A proper Openflow table shows complete list of vxlan interfaces to all compute nodes and controllers:
cookie=0x98572d2e5f45dc06, duration=2639.513s, table=22, n_packets=212, n_bytes=57108, priority=1,dl_vlan=10 actions=strip_vlan,load:0x30->NXM_NX_TUN_ID[],output:"vxlan-0afe0c74",output:"vxlan-0afe0c80",output:"vxlan-0afe0c0b",output:"vxlan-0afe0c0c",output:"vxlan-0afe0c0d",output:"vxlan-0afe0c7d",output:"vxlan-0afe0c66",output:"vxlan-0afe0c81",output:"vxlan-0afe0c6d",output:"vxlan-0afe0c6c",output:"vxlan-0afe0c69",output:"vxlan-0afe0c7a",output:"vxlan-0afe0c79",output:"vxlan-0afe0c78",output:"vxlan-0afe0c7f",output:"vxlan-0afe0c7e",output:"vxlan-0afe0c67",output:"vxlan-0afe0c7c",output:"vxlan-0afe0c83",output:"vxlan-0afe0c86",output:"vxlan-0afe0c87",output:"vxlan-0afe0c76",output:"vxlan-0afe0c84",output:"vxlan-0afe0c85",output:"vxlan-0afe0c75",output:"vxlan-0afe0c72",output:"vxlan-0afe0c73",output:"vxlan-0afe0c71",output:"vxlan-0afe0c6f",output:"vxlan-0afe0c7b",output:"vxlan-0afe0c6b",output:"vxlan-0afe0c6a",output:"vxlan-0afe0c6e",output:"vxlan-0afe0c77",output:"vxlan-0afe0c65",output:"vxlan-0afe0c70"

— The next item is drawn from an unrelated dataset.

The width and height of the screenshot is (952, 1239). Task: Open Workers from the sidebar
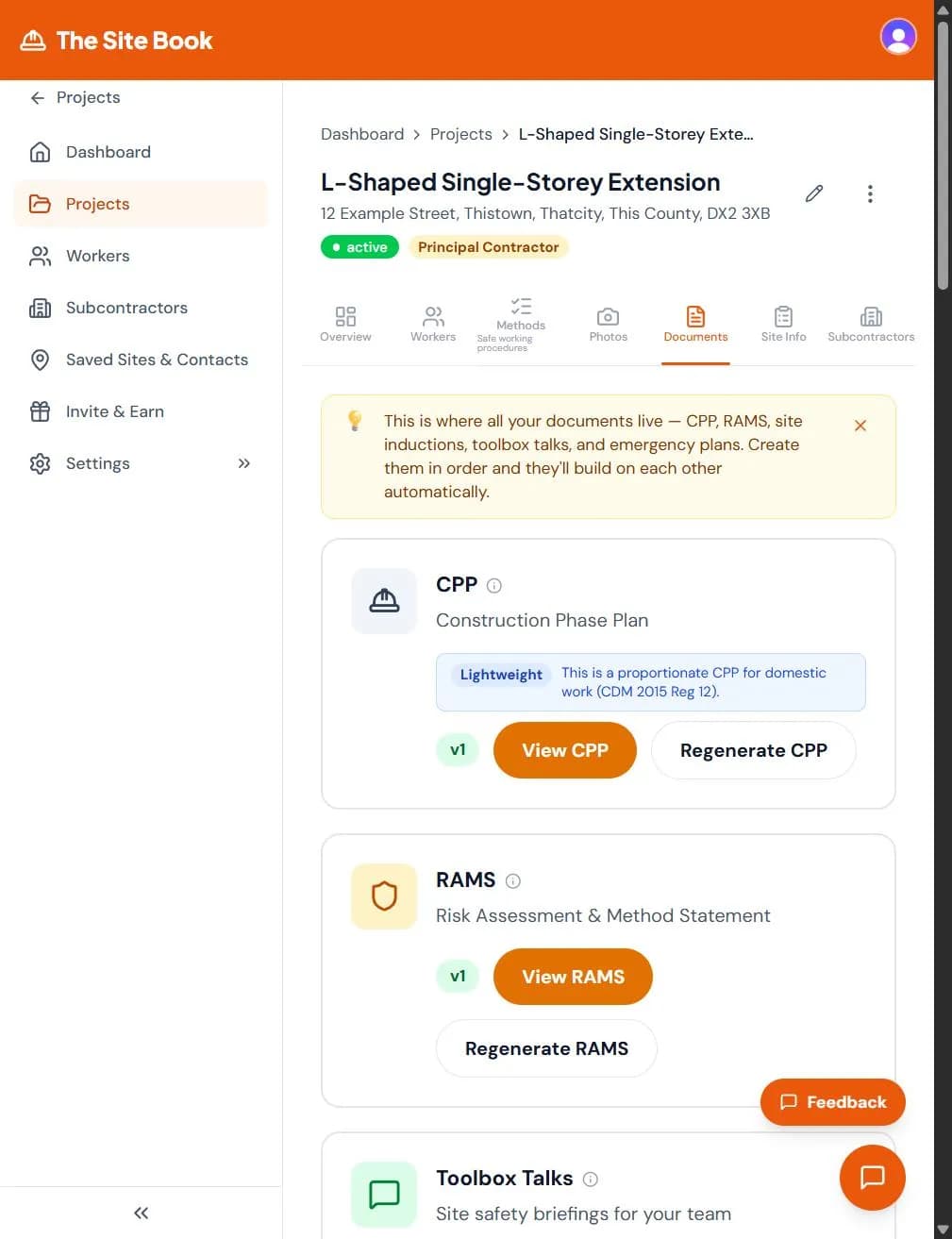pyautogui.click(x=97, y=255)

An incorrect state of Openflow table shows that the vxlan interfaces to controllers are missing:
cookie=0xeee71baa637a6dde, duration=754.490s, table=22, n_packets=147, n_bytes=39834, priority=1,dl_vlan=10 actions=strip_vlan,load:0x30->NXM_NX_TUN_ID[],output:"vxlan-0afe0c74",output:"vxlan-0afe0c80",output:"vxlan-0afe0c7d",output:"vxlan-0afe0c66",output:"vxlan-0afe0c81",output:"vxlan-0afe0c6d",output:"vxlan-0afe0c6c",output:"vxlan-0afe0c69",output:"vxlan-0afe0c7a",output:"vxlan-0afe0c79",output:"vxlan-0afe0c78",output:"vxlan-0afe0c7f",output:"vxlan-0afe0c7e",output:"vxlan-0afe0c67",output:"vxlan-0afe0c7c",output:"vxlan-0afe0c86",output:"vxlan-0afe0c87",output:"vxlan-0afe0c76",output:"vxlan-0afe0c84",output:"vxlan-0afe0c85",output:"vxlan-0afe0c75",output:"vxlan-0afe0c72",output:"vxlan-0afe0c73",output:"vxlan-0afe0c71",output:"vxlan-0afe0c6f",output:"vxlan-0afe0c7b",output:"vxlan-0afe0c6b",output:"vxlan-0afe0c6a",output:"vxlan-0afe0c6e",output:"vxlan-0afe0c65",output:"vxlan-0afe0c70"

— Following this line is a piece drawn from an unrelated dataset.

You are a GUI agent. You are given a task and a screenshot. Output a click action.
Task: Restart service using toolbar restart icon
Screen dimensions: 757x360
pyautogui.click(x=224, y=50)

Restarting neutron_openvswitch_agent container fix the problem on affected compute node by adding missing vxlans.

Revision history for this message
Piotr Misiak (piotr-misiak) wrote :

Missing output ports:

output:"vxlan-0afe0c0b" - ctrl1
output:"vxlan-0afe0c0c" - ctrl2
output:"vxlan-0afe0c0d" - ctrl3

When the issue arise, always all controllers are missing in the output port list.

Revision history for this message
Brian Haley (brian-haley) wrote :

You added the 'in-stable-pike' tag, does this mean you don't see the problem in Queens or master? Thanks.

Revision history for this message
Piotr Misiak (piotr-misiak) wrote :

Hi Brian,

We haven't tested this issue on Queens and master.
Currently we are focusing on Pike version, because we need this working on Pike.
This is a cloud with 38 compute nodes and 3 controllers.
When we deploy 100 VMs at once there is usually problem on one or two compute nodes and non of VMs spawned on those compute nodes have network connectivity. Which is obvious because this table entry is common for all VMs connected to particular private network on particular compute node.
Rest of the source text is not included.